EXERCISE INSTRUCTIONS:
Print every record exactly, omitting all pictures.

AVAILABLE DATA:
···

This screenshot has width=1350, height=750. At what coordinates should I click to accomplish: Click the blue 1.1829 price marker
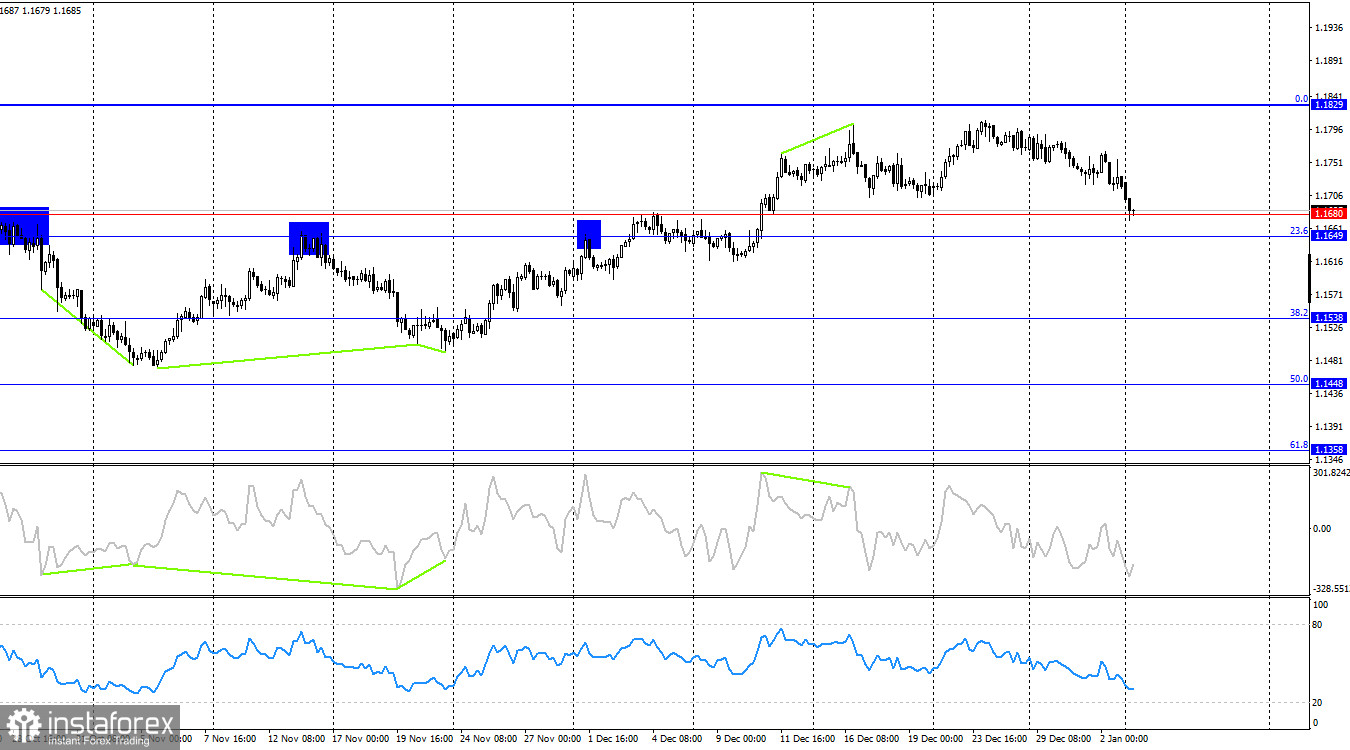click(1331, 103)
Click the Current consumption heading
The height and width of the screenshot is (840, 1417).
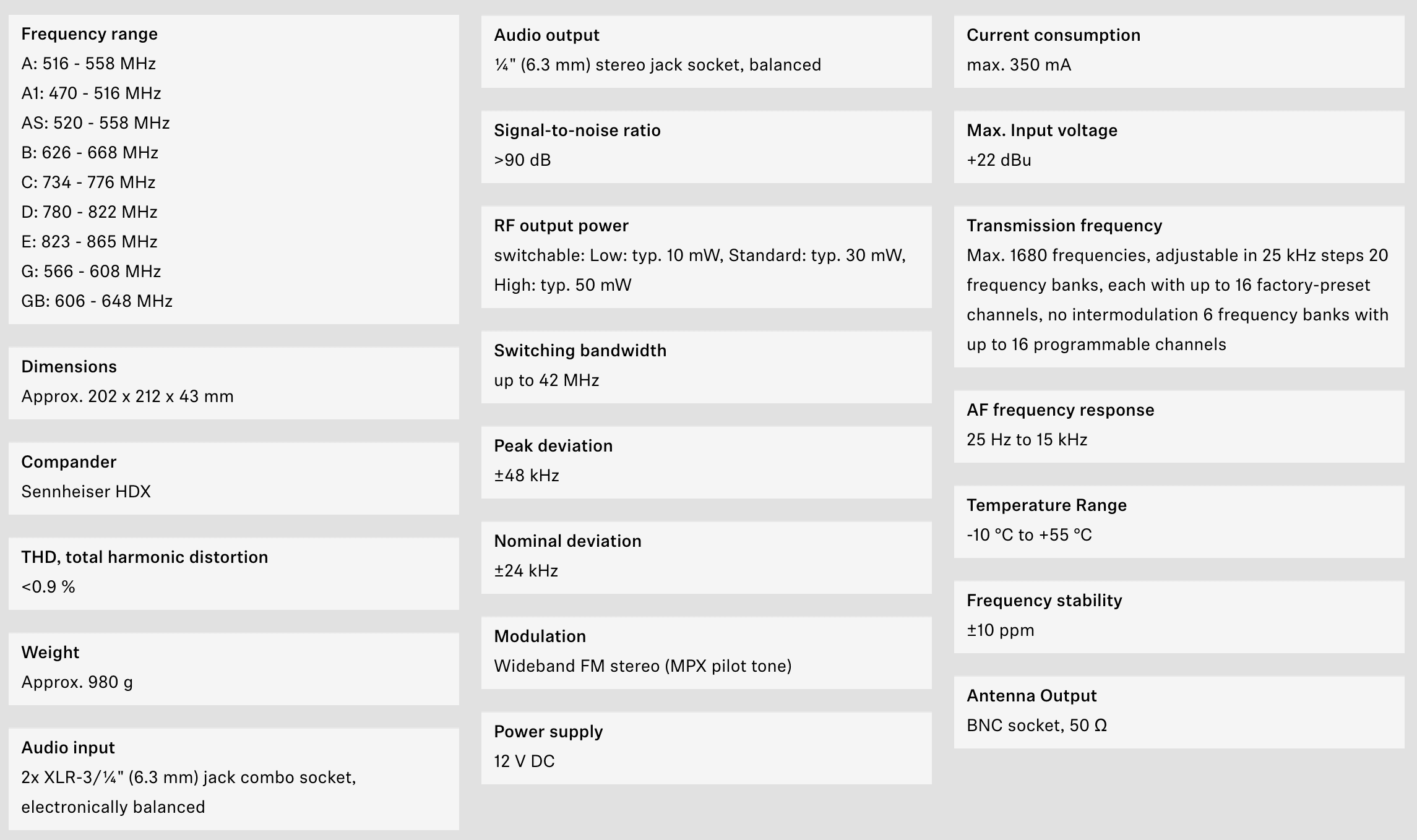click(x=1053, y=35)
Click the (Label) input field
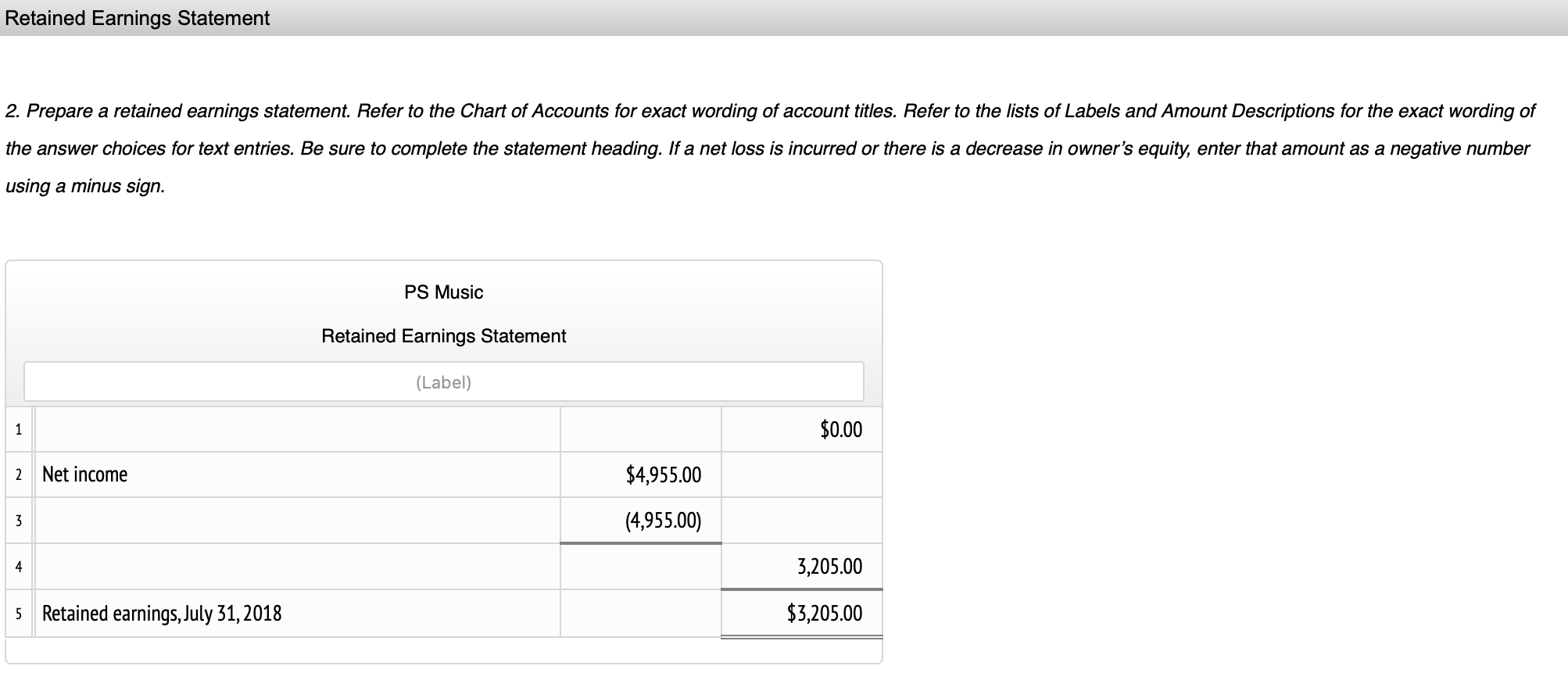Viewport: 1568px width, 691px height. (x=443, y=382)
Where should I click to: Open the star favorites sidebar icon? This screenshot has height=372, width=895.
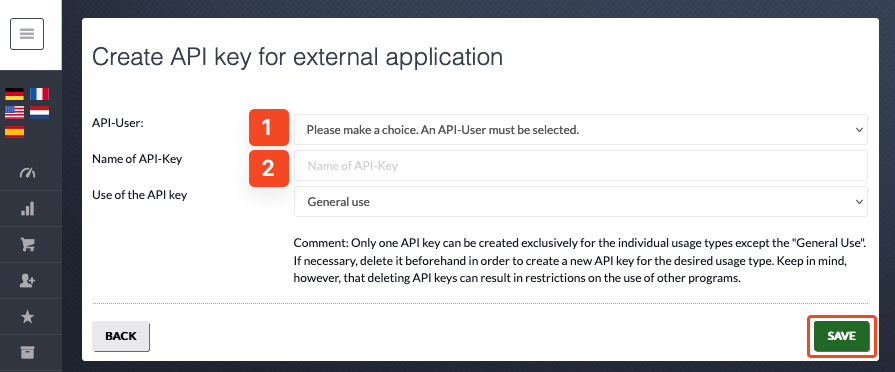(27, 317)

···

RESPONSE TO THE TASK:
This screenshot has width=1350, height=750. At what coordinates should I click to accomplish: Click the blue 1.1829 price marker
click(1331, 103)
Click the Current consumption heading
The height and width of the screenshot is (840, 1417).
click(x=1053, y=35)
Click the (Label) input field
Viewport: 1568px width, 691px height. (x=443, y=382)
Where should I click to: Open the star favorites sidebar icon? This screenshot has height=372, width=895.
(27, 317)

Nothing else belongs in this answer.